Exercise aim:
Please state how many lines of the records hold the string "scrollbar", giving nothing but the number.

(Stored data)
+++
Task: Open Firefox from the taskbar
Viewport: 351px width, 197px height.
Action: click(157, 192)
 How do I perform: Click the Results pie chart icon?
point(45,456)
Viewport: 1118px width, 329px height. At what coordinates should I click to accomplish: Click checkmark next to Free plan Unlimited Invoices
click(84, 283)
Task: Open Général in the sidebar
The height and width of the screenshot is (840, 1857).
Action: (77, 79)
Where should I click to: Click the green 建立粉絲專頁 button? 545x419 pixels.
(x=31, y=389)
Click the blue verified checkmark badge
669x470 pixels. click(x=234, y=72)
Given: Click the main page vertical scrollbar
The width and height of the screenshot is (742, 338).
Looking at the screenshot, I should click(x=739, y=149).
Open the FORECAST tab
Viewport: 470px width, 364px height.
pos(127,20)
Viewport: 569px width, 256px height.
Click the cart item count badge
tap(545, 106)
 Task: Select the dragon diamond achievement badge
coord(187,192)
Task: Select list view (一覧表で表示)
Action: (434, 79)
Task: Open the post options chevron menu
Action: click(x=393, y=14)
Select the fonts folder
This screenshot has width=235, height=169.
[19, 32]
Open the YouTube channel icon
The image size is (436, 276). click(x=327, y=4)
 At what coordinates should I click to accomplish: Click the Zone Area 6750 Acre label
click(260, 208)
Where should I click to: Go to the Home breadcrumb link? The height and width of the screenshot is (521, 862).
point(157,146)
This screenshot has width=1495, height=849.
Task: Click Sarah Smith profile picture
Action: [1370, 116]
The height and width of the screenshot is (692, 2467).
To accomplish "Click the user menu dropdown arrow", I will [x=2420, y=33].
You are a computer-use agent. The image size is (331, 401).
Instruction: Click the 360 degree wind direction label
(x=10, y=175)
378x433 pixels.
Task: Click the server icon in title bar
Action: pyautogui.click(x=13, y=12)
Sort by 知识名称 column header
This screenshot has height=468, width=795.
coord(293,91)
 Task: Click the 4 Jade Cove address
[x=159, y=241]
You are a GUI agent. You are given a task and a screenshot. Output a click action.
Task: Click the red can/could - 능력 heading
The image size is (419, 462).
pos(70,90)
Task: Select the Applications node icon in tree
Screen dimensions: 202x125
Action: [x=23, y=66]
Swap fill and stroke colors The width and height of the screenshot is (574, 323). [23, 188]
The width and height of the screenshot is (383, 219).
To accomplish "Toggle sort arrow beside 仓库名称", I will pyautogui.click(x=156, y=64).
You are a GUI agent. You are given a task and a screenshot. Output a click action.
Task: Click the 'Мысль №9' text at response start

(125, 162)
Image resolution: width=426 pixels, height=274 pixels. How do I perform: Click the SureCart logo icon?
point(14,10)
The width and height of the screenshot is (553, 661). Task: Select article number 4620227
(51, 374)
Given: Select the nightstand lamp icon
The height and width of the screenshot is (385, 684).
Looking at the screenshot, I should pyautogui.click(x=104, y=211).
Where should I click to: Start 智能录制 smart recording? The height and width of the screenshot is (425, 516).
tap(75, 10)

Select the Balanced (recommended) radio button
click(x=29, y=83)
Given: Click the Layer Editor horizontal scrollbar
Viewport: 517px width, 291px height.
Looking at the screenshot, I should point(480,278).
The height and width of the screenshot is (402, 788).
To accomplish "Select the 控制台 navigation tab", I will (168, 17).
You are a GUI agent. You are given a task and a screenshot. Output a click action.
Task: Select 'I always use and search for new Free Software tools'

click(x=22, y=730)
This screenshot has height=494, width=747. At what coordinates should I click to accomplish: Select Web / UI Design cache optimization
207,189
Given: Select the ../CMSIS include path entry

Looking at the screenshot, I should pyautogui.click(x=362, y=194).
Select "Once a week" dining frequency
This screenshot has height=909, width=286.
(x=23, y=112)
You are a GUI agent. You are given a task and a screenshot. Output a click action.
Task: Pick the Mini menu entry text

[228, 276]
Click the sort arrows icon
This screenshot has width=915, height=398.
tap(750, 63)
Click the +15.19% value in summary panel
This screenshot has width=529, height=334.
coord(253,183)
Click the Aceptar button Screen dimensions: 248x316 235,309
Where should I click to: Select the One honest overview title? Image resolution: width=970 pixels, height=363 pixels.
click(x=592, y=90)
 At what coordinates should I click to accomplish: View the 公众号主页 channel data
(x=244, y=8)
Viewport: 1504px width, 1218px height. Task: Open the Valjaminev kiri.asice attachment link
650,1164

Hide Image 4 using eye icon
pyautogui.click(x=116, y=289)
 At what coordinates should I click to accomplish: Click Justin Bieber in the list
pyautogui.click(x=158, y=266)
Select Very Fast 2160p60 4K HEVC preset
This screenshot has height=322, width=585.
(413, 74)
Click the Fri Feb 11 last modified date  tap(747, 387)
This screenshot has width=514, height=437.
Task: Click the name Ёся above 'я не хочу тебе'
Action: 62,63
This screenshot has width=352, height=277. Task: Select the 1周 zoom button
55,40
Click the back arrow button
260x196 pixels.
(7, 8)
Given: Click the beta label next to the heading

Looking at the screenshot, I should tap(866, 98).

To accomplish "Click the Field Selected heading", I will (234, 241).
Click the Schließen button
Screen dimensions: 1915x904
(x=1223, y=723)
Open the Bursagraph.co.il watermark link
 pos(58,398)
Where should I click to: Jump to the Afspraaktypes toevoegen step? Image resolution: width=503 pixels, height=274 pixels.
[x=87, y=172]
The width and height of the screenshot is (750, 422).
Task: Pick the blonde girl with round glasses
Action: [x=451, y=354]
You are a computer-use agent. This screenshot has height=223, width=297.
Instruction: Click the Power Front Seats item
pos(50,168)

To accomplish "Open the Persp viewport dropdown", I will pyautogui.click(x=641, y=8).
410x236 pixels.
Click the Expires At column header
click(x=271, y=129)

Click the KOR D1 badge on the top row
+++
Answer section:
2